══ Data for processing

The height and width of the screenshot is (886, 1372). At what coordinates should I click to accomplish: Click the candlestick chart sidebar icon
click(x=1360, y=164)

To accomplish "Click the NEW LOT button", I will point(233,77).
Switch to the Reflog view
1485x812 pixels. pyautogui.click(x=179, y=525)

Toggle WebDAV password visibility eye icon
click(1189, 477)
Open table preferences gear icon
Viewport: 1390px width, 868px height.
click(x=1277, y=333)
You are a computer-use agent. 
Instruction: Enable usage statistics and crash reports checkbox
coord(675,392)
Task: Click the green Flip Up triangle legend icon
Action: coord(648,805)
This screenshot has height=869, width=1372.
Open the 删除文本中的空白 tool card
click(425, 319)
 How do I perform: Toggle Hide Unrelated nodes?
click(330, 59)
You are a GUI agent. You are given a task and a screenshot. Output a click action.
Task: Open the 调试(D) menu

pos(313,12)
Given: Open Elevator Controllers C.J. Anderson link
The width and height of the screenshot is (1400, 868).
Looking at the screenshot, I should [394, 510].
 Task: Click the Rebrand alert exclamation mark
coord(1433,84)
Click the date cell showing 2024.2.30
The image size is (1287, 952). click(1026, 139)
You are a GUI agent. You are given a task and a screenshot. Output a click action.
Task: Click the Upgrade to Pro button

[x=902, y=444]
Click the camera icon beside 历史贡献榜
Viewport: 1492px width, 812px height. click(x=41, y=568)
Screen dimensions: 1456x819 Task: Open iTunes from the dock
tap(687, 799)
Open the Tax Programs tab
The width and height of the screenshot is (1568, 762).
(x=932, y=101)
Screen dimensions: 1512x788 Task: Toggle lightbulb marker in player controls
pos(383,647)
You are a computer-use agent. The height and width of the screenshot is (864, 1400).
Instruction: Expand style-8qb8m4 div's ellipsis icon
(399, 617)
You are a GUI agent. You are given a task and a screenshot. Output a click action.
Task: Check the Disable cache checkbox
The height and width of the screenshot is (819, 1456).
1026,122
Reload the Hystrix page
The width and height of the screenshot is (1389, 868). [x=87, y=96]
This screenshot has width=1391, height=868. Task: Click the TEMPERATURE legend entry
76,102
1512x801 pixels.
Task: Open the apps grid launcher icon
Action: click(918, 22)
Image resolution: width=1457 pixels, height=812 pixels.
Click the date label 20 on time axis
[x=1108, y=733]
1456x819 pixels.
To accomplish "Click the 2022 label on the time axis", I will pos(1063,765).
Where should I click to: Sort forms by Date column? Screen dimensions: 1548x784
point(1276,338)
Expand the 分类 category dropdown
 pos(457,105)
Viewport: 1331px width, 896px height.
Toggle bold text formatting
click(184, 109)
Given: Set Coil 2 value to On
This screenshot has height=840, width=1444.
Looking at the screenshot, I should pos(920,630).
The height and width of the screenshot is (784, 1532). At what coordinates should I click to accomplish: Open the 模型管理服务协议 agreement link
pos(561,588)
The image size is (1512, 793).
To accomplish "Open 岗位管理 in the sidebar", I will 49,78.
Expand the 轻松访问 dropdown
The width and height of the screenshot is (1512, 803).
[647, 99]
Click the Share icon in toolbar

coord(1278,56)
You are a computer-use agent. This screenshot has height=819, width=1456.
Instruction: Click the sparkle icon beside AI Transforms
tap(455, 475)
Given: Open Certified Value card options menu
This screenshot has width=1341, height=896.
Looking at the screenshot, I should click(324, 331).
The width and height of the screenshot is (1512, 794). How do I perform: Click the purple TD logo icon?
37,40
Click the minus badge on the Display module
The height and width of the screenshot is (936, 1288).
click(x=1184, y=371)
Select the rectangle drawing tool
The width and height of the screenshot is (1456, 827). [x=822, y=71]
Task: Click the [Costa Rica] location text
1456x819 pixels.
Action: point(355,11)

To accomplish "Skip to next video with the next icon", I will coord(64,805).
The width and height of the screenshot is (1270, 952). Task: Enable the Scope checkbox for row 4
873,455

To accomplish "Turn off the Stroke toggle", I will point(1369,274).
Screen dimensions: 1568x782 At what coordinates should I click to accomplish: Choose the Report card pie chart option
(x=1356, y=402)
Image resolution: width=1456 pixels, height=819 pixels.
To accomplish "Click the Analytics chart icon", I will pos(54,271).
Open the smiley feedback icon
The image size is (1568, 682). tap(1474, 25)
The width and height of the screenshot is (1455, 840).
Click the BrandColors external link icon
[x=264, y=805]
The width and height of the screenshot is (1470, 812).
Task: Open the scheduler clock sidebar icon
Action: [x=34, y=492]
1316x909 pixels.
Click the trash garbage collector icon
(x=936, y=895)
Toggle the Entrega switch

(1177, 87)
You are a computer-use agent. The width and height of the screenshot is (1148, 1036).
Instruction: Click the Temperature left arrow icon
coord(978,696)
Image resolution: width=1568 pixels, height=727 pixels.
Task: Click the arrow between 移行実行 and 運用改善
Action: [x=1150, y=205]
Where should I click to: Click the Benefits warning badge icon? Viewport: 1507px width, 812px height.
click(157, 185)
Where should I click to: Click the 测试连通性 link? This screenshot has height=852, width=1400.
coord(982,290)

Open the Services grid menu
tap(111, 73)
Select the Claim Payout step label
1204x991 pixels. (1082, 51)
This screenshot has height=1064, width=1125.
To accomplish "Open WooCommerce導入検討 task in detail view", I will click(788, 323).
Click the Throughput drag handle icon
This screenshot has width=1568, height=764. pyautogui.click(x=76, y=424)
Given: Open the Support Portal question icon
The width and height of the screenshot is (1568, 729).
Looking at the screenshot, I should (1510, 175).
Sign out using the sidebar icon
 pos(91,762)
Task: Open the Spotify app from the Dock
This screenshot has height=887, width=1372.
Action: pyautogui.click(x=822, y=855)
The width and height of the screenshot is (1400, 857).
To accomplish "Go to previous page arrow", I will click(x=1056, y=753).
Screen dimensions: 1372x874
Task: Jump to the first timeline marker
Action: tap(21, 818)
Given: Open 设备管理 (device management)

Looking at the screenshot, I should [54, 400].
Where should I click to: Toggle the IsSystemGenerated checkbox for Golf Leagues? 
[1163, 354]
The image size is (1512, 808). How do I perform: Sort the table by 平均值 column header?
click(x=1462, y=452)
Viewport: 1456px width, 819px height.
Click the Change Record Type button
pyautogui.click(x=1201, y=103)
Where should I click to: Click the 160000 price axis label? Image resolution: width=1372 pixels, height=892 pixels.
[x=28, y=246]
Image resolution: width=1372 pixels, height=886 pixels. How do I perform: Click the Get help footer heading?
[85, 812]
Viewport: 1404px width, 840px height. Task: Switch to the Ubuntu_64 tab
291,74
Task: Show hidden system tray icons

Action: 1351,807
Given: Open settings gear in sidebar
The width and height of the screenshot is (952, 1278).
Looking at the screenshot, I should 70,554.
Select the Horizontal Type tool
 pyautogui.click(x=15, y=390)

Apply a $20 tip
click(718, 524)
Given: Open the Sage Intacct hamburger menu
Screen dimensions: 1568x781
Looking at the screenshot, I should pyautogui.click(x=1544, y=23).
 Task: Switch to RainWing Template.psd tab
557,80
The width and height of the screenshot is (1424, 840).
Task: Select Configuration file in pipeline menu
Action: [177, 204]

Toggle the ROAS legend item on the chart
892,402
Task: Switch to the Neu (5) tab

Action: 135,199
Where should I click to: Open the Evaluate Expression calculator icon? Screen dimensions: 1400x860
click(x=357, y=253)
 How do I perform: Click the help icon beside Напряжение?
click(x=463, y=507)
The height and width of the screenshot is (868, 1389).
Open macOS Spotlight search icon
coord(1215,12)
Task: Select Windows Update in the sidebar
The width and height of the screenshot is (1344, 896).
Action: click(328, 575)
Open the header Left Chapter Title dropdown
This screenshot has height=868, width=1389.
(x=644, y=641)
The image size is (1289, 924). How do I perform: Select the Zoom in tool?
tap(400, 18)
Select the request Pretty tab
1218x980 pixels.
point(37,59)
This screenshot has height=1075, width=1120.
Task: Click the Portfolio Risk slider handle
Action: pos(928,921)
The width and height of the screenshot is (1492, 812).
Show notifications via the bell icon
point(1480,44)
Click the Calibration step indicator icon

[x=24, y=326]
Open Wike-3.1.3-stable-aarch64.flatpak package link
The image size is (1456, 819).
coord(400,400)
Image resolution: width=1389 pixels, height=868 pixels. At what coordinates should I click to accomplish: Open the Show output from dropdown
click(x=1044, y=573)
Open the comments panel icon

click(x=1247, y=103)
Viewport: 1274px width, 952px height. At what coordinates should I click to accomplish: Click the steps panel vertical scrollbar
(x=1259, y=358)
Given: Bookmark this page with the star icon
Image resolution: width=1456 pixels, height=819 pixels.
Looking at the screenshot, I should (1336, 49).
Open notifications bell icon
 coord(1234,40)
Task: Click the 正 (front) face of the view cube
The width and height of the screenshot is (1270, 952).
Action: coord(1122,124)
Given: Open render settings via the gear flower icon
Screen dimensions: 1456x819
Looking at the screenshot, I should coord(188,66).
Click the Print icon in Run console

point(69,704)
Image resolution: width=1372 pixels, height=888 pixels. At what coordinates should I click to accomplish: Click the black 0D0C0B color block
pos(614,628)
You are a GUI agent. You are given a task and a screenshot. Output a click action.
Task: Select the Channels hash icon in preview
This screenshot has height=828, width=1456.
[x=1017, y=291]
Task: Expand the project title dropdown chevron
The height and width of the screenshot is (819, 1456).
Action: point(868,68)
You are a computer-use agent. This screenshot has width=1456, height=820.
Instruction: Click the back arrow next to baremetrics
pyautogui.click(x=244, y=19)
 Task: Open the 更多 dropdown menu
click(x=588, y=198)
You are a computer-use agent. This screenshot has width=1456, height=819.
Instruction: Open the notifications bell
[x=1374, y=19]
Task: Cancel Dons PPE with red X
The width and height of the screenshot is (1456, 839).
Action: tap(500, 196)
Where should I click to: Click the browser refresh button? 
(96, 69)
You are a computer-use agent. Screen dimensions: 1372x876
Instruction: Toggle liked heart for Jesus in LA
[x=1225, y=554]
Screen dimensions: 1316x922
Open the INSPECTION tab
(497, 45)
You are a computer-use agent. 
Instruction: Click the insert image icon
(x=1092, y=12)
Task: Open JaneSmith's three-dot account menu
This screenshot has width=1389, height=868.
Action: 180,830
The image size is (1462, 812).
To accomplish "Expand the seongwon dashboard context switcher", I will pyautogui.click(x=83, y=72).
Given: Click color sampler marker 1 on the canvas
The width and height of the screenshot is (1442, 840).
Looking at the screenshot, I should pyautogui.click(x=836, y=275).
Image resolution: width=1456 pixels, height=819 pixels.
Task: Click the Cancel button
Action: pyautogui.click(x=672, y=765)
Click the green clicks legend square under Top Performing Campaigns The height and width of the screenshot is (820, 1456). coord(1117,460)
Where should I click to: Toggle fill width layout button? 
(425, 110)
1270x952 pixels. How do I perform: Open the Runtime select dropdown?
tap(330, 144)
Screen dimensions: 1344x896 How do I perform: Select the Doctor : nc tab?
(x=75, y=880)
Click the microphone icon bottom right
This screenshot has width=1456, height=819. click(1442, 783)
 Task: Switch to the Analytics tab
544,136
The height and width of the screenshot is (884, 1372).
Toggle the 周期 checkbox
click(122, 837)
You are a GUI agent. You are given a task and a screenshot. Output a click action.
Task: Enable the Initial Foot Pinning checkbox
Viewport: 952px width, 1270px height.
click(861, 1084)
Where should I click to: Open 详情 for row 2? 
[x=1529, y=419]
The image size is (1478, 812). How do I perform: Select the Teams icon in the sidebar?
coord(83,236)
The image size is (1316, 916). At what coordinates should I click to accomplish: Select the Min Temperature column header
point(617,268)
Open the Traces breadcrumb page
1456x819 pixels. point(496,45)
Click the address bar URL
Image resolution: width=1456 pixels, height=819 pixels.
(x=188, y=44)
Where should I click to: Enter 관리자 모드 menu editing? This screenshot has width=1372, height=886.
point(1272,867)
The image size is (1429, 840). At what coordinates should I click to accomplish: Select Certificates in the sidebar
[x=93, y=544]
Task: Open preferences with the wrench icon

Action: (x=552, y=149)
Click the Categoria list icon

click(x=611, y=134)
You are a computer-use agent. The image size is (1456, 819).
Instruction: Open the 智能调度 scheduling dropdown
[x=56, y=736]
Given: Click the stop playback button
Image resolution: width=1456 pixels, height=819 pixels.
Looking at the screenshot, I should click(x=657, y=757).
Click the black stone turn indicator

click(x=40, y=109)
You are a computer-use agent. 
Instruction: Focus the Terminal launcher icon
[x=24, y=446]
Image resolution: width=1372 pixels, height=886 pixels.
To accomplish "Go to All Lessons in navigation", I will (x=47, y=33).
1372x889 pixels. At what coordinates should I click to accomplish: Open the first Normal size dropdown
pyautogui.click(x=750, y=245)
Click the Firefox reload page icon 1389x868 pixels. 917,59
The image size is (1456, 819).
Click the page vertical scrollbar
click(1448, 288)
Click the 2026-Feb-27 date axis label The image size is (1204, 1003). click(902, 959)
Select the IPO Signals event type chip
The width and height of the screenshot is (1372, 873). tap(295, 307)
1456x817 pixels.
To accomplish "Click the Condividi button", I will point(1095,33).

════

:: Your goal ::
Where a line of the data above includes the string "settings", pull it out.

:: Written answer ::
Given: Open settings gear in sidebar
Given: Open render settings via the gear flower icon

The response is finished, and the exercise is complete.